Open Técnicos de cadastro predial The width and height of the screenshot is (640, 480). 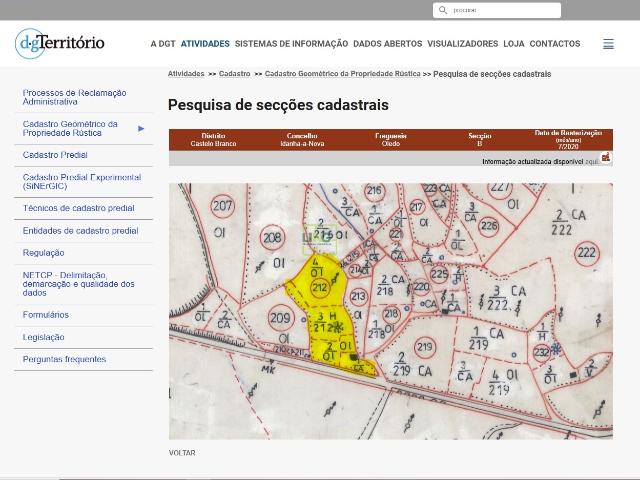click(78, 208)
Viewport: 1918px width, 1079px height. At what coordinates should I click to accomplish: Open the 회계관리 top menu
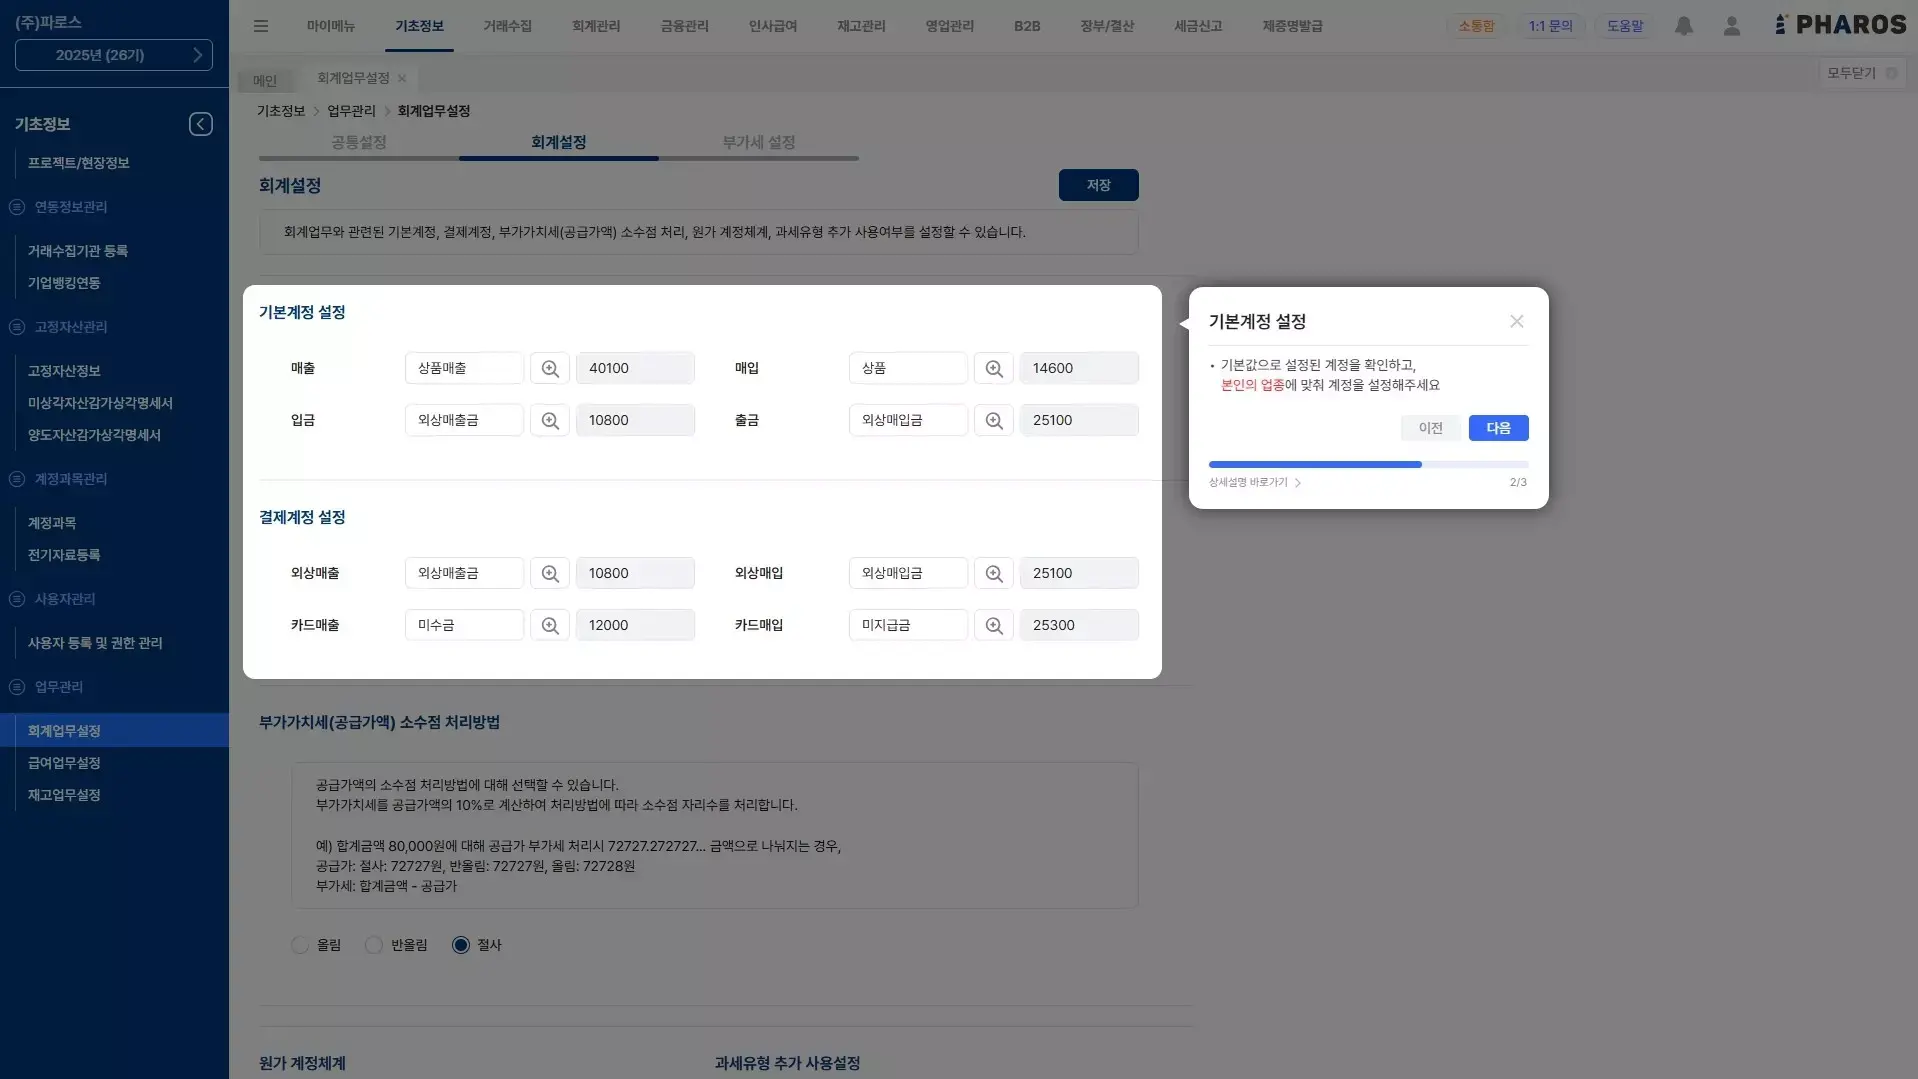tap(596, 26)
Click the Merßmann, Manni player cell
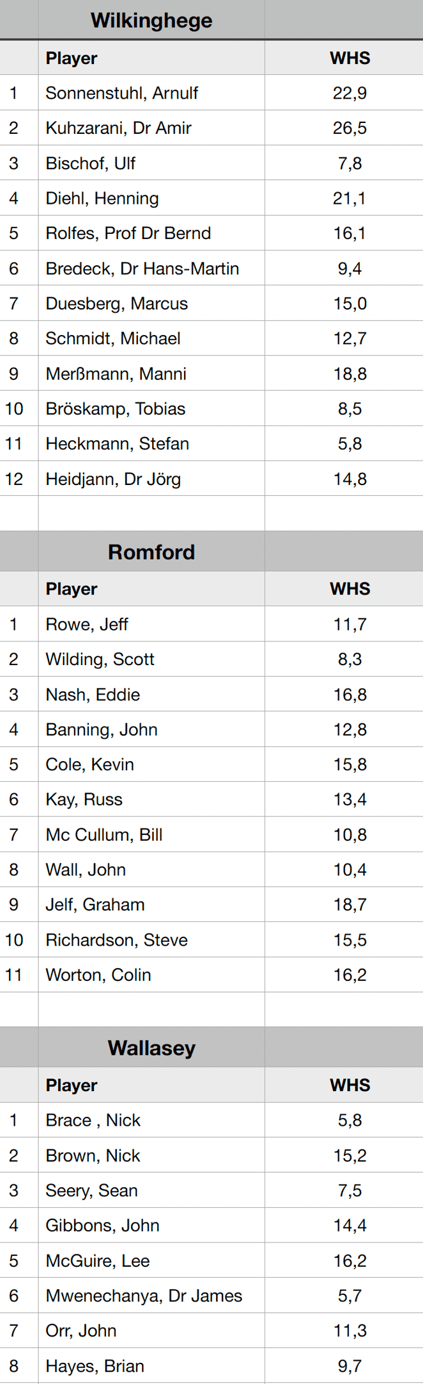This screenshot has height=1384, width=423. (151, 373)
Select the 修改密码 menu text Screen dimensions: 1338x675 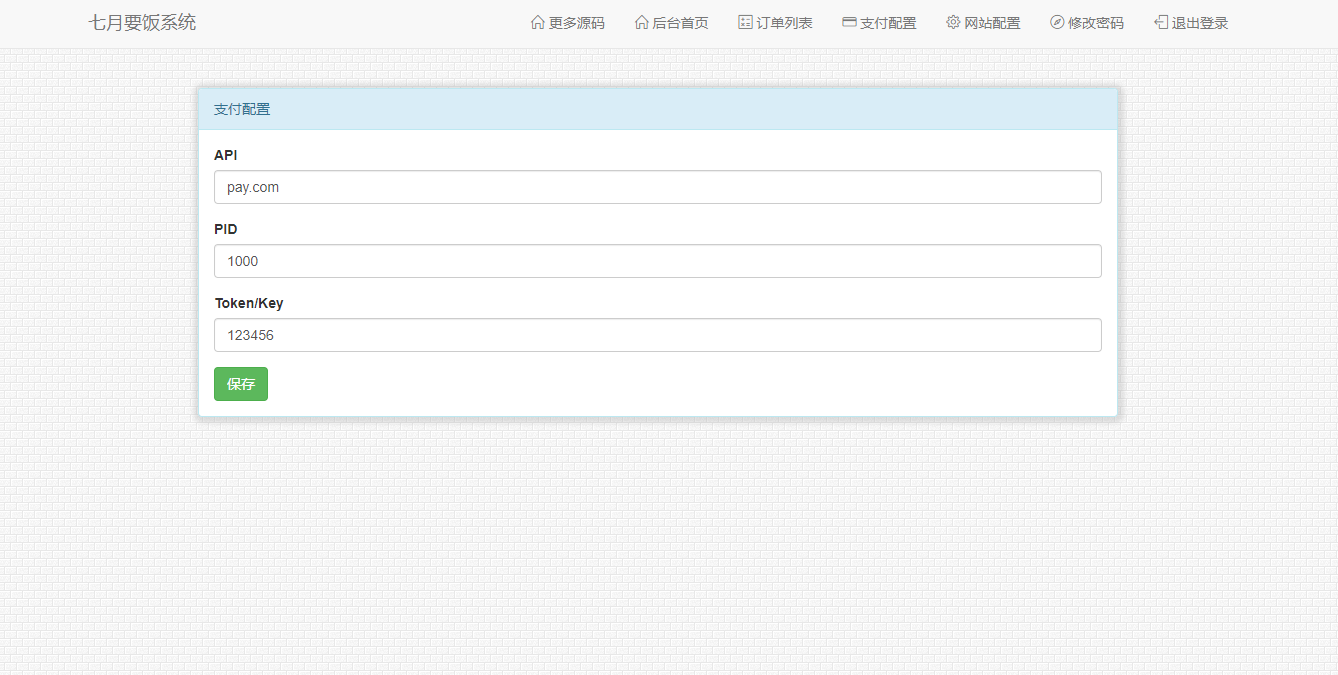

_WORK ITEM_.
From the line holding "Click the Merßmann, Manni player cell" through the last line of the material above, each line should be written out exactly, both included; omit the pictures.

_TASK RESULT_.
Click the Merßmann, Manni player cell
This screenshot has height=1384, width=423. (151, 373)
Select the 修改密码 menu text Screen dimensions: 1338x675 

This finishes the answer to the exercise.